CREATION OF NEW DRUG 'REGULATORS' PROMPTED BY VIOXX VERDICT
In the wake of the Vioxx verdict, the pharmaceutical industry is facing a new set of regulators, according to the former chief counsel of the FDA.
But rather than roaming the halls of Rockville, these regulators occupy courthouses and statehouses across the country, said Daniel Troy, who left the agency in November 2004 for offices of his own at the law firm of Sidley Austin Brown.
These new de facto regulators are made up of plaintiffs' attorneys and juries, state attorneys general and U.S. attorneys, and the effect on the industry could be substantial, according to Troy.

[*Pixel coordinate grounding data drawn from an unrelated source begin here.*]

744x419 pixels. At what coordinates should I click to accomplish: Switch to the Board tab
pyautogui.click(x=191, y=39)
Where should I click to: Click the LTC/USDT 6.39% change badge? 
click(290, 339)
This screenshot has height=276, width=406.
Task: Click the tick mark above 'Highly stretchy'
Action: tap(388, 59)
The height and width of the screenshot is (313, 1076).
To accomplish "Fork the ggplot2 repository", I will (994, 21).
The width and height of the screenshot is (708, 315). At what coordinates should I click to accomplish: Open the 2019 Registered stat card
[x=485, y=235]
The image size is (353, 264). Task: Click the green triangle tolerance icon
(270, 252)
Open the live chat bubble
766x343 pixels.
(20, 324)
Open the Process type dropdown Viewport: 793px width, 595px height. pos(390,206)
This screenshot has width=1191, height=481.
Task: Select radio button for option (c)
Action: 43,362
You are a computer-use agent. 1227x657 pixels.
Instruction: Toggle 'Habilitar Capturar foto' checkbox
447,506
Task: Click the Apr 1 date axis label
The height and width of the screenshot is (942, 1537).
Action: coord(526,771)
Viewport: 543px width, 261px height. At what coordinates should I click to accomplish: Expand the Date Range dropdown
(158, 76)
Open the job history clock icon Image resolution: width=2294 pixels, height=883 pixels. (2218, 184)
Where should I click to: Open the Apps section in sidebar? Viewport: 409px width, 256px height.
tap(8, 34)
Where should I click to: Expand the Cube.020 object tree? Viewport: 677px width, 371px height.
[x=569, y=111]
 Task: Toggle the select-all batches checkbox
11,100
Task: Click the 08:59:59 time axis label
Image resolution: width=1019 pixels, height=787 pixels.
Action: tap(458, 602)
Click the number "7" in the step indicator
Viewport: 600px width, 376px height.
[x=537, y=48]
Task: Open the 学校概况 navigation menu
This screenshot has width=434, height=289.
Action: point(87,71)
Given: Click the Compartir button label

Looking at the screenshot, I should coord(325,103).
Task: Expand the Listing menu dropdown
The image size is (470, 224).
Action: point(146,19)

The former FDA counsel pointed to the recent Vioxx (rofecoxib) verdict as an indication of what this shift could portend. While the $253 million in damages awarded to a widow by a Texas jury will probably be reduced to something more in the neighborhood of $26 million, the sheer volume of potential lawsuits could be fatal for the drugmaker, Troy said. Noting that estimates of the deaths for which Vioxx might be blamed range from 4,000 to as high as 140,000, Troy said, "Multiply that number ($26 million) times any of these, and you don't have Merck anymore."
The Vioxx verdict itself is reflective of what Troy contends is an exaggerated emphasis on drug safety in the wake of controversies over the past 18 months that include revelations about increased risk of suicide among children and adolescents taking some antidepressants, the shortage of flu vaccine, and the connection between other Cox-2 inhibitors like Bextra (valdecoxib) and Celebrex (celecoxib) and increased risk of cardiovascular events.
But the agency has overreacted to that criticism in its creation of a Drug Safety Oversight Board and the planned creation of a Drug Watch website to which it will post "early" information on the safety of marketed drugs, Troy said. "Transparency is not good if it leads to bad information," he said.